##### ENTRIES SHOWN

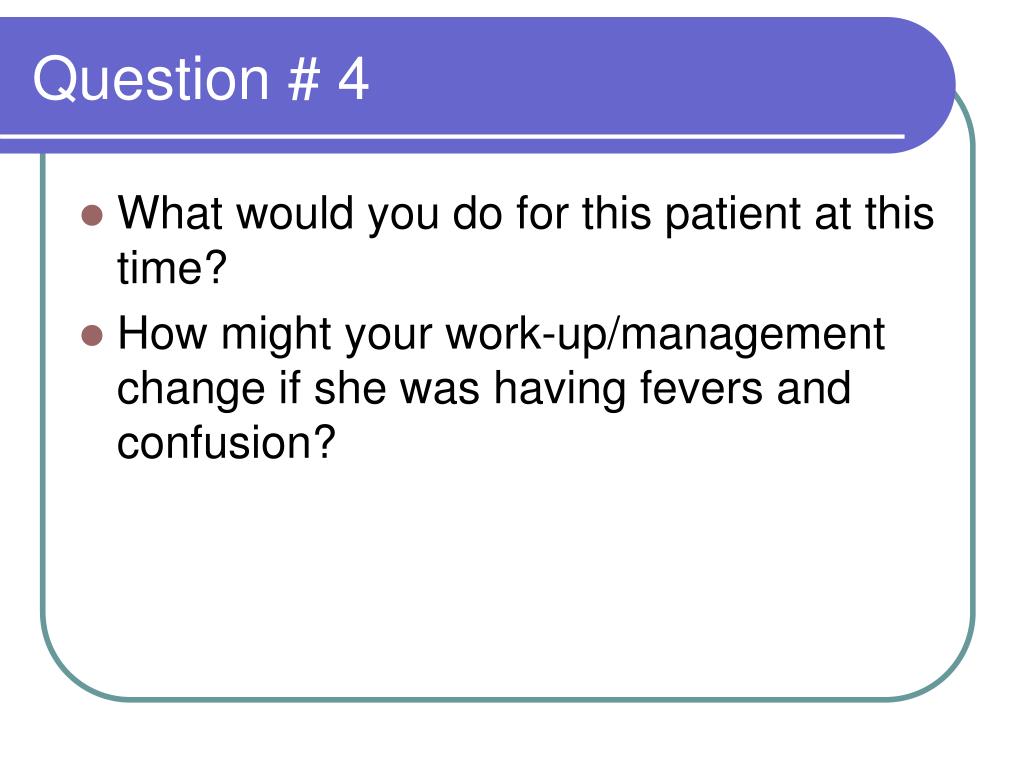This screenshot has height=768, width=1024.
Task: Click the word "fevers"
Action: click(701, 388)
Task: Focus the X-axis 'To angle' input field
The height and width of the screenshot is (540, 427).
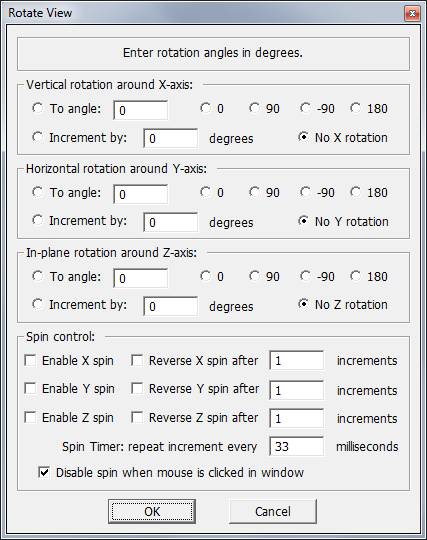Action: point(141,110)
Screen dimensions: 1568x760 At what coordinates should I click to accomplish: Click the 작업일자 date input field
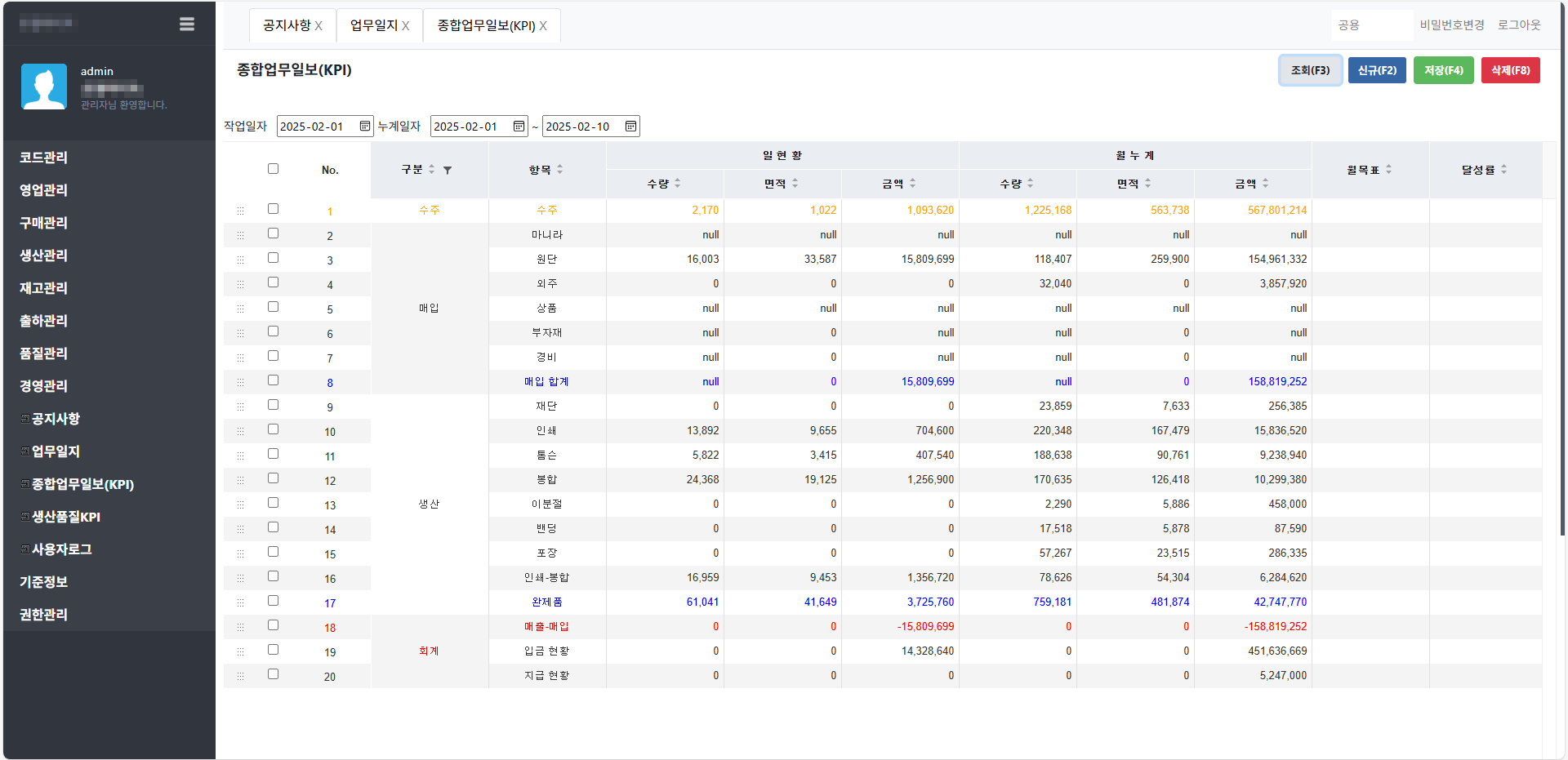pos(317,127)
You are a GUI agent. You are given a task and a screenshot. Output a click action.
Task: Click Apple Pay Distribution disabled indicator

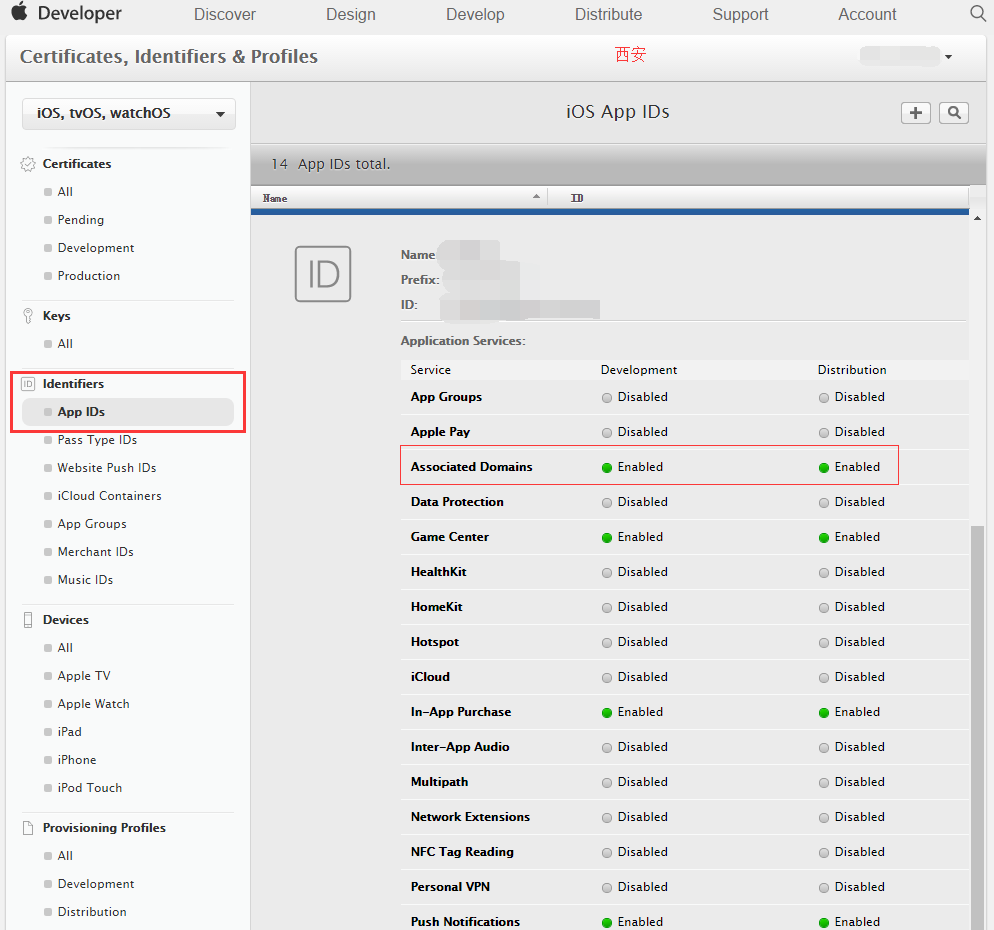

##########

**PROBLEM**
Turn the lines above into a Markdown table with a "Row" column for the row number and a "Line" column for the line itself, skipping any blank lines. Don't include the pictures in your answer.

**EXPECTED ANSWER**
| Row | Line |
|---|---|
| 1 | This screenshot has height=768, width=1024. |
| 2 | Task: Click the word "fevers" |
| 3 | Action: click(701, 388) |
| 4 | Task: Focus the X-axis 'To angle' input field |
| 5 | The height and width of the screenshot is (540, 427). |
| 6 | Action: point(141,110) |
| 7 | Screen dimensions: 1568x760 At what coordinates should I click to accomplish: Click the 작업일자 date input field |
| 8 | pos(317,127) |
| 9 | You are a GUI agent. You are given a task and a screenshot. Output a click action. |
| 10 | Task: Click Apple Pay Distribution disabled indicator |